An RBF partition of unity method for geometry reconstruction and PDE solution in thin structures
Elisabeth Larsson, Pierre-Frédéric Villard, Igor Tominec, Ulrika Sundin, Andreas Michael, Nicola Cacciani
TL;DR
The paper tackles the challenge of patient-specific diaphragm modeling by reconstructing a smooth, high-aspect-ratio geometry from medical images and solving PDEs on that geometry. It introduces an adaptive least-squares RBF-PUM with anisotropic patch scaling and cylindrical patches to generate an infinitely smooth level-set representation while avoiding spurious zero level sets.

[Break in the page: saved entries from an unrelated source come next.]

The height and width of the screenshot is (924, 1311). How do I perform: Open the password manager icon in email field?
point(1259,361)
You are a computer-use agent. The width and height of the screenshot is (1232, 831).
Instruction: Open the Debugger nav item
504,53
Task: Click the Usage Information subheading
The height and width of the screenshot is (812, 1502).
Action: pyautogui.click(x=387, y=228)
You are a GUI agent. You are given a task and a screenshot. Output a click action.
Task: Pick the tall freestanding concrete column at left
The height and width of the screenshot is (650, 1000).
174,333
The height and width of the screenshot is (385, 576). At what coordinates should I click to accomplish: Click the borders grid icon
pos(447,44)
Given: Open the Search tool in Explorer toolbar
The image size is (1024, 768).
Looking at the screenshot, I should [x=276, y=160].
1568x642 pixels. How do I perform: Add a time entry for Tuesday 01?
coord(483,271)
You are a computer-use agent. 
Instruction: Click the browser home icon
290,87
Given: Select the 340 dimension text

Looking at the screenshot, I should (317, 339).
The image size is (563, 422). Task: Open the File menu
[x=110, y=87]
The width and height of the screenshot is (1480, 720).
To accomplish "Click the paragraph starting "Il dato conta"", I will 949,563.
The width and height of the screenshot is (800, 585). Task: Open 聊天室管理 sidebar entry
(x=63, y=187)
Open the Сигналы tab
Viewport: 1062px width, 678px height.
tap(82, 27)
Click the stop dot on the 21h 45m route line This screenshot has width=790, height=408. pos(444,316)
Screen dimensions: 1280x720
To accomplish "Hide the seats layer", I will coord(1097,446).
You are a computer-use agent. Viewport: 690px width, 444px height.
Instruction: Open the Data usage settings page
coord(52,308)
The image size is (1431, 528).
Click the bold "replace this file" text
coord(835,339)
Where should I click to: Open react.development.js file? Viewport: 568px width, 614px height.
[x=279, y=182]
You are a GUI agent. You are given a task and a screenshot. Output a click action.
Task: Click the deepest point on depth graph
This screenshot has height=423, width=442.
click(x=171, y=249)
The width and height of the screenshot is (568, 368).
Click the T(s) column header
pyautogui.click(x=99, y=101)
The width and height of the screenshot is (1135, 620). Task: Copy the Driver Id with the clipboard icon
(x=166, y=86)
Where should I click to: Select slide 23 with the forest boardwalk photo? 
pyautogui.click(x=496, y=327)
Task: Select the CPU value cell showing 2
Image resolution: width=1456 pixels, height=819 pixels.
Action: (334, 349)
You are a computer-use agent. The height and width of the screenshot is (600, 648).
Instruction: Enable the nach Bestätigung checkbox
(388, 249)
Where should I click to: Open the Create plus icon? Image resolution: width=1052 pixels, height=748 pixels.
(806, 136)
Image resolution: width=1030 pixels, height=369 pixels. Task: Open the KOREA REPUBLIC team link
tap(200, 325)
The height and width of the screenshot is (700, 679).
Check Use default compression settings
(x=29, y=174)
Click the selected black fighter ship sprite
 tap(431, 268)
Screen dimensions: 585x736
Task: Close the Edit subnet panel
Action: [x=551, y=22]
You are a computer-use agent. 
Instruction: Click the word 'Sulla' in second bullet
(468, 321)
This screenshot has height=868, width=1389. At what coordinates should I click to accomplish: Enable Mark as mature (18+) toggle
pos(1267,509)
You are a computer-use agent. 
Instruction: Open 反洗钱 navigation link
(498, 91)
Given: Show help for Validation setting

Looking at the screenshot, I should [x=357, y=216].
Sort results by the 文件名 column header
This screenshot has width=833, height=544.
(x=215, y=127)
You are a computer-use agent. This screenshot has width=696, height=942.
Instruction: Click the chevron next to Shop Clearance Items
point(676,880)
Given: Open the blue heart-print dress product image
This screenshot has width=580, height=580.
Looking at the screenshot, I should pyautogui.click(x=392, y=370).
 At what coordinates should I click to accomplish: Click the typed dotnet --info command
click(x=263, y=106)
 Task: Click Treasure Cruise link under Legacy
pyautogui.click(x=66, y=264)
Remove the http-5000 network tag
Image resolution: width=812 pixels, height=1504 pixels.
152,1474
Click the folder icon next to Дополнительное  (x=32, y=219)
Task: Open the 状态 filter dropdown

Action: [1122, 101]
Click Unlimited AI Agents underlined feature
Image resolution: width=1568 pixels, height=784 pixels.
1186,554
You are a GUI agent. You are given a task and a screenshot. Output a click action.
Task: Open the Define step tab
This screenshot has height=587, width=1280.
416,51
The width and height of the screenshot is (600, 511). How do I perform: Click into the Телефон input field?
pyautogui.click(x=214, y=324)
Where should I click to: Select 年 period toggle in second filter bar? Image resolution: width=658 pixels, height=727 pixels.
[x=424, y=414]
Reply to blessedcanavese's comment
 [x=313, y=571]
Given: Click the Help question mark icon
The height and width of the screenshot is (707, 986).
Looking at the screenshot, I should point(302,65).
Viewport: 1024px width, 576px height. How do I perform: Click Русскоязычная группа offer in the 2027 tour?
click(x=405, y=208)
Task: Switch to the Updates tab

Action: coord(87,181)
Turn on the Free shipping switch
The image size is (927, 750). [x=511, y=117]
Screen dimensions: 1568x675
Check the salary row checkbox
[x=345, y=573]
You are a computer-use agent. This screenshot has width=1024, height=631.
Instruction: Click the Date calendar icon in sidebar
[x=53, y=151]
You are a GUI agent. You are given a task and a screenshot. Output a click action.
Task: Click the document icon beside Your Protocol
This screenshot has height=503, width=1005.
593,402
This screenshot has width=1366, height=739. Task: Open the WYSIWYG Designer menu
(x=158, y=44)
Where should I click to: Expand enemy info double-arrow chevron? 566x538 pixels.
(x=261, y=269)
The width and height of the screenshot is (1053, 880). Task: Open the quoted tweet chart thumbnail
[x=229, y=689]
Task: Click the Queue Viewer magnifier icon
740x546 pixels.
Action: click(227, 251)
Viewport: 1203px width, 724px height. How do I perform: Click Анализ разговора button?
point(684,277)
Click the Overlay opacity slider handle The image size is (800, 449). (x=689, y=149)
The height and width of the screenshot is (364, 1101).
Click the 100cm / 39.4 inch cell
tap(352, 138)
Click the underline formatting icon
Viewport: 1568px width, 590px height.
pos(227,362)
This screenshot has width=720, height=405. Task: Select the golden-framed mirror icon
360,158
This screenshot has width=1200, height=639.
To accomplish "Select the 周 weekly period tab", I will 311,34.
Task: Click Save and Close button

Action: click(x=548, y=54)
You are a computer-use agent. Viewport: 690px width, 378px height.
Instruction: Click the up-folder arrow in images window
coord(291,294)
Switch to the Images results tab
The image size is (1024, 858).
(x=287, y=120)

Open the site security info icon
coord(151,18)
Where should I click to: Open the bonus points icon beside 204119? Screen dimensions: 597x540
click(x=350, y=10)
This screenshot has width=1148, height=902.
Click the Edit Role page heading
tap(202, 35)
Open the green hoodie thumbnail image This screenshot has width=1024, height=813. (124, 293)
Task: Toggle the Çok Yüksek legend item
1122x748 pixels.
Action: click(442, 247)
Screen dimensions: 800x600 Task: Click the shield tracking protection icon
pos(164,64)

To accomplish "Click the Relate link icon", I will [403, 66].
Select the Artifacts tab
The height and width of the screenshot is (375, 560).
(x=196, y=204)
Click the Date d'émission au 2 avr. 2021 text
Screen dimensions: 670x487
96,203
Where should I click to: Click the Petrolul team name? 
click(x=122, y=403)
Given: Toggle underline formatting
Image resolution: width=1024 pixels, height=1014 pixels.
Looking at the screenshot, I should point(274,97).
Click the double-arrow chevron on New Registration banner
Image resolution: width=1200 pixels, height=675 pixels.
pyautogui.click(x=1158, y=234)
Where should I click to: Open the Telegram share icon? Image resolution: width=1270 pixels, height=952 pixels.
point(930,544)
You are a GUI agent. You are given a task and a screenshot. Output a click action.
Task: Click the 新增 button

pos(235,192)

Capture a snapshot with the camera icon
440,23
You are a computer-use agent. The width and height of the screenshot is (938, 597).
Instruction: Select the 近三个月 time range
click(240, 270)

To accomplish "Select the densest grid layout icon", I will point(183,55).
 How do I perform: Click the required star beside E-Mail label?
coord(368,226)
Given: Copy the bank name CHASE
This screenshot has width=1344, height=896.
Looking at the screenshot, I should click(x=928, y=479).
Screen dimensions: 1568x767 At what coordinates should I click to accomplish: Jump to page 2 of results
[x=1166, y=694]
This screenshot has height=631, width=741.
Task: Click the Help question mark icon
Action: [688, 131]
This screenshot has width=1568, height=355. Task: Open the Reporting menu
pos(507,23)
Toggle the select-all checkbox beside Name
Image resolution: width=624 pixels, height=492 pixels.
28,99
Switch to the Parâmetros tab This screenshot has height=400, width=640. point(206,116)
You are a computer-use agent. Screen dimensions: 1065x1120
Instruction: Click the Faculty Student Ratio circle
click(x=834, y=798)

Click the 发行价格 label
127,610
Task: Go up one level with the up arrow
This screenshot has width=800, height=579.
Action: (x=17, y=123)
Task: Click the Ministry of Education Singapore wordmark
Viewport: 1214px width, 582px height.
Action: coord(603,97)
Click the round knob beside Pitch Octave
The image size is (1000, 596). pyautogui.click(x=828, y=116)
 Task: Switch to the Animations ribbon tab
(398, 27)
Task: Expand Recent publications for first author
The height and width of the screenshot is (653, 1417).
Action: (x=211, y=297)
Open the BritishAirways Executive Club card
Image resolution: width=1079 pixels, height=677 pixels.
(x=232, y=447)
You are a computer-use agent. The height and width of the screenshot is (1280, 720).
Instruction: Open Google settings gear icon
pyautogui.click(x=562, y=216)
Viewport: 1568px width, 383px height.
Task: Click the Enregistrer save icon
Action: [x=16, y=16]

The approach couples geometry reconstruction and PDE solution within a single framework, enhanced by RBF-QR stability and geometry-quality metrics $F_H$ and $T_L$ to guide parameter choices. Numerical results in 2D and 3D demonstrate robust reconstruction from noisy data and accurate Poisson PDE solutions on the reconstructed domains, validating the method for biomechanical simulations and suggesting applicability to other thin-structure geometries in engineering and biology.
Abstract
The main respiratory muscle, the diaphragm, is an example of a thin structure. We aim to perform detailed numerical simulations of the muscle mechanics based on individual patient data. This requires a representation of the diaphragm geometry extracted from medical image data. We design an adaptive reconstruction method based on a least-squares radial basis function partition of unity method. The method is adapted to thin structures by subdividing the structure rather than the surrounding space, and by introducing an anisotropic scaling of local subproblems. The resulting representation is an infinitely smooth level set function, which is stabilized such that there are no spurious zero level sets. We show reconstruction results for 2D cross sections of the diaphragm geometry as well as for the full 3D geometry. We also show solutions to basic PDE test problems in the reconstructed geometries.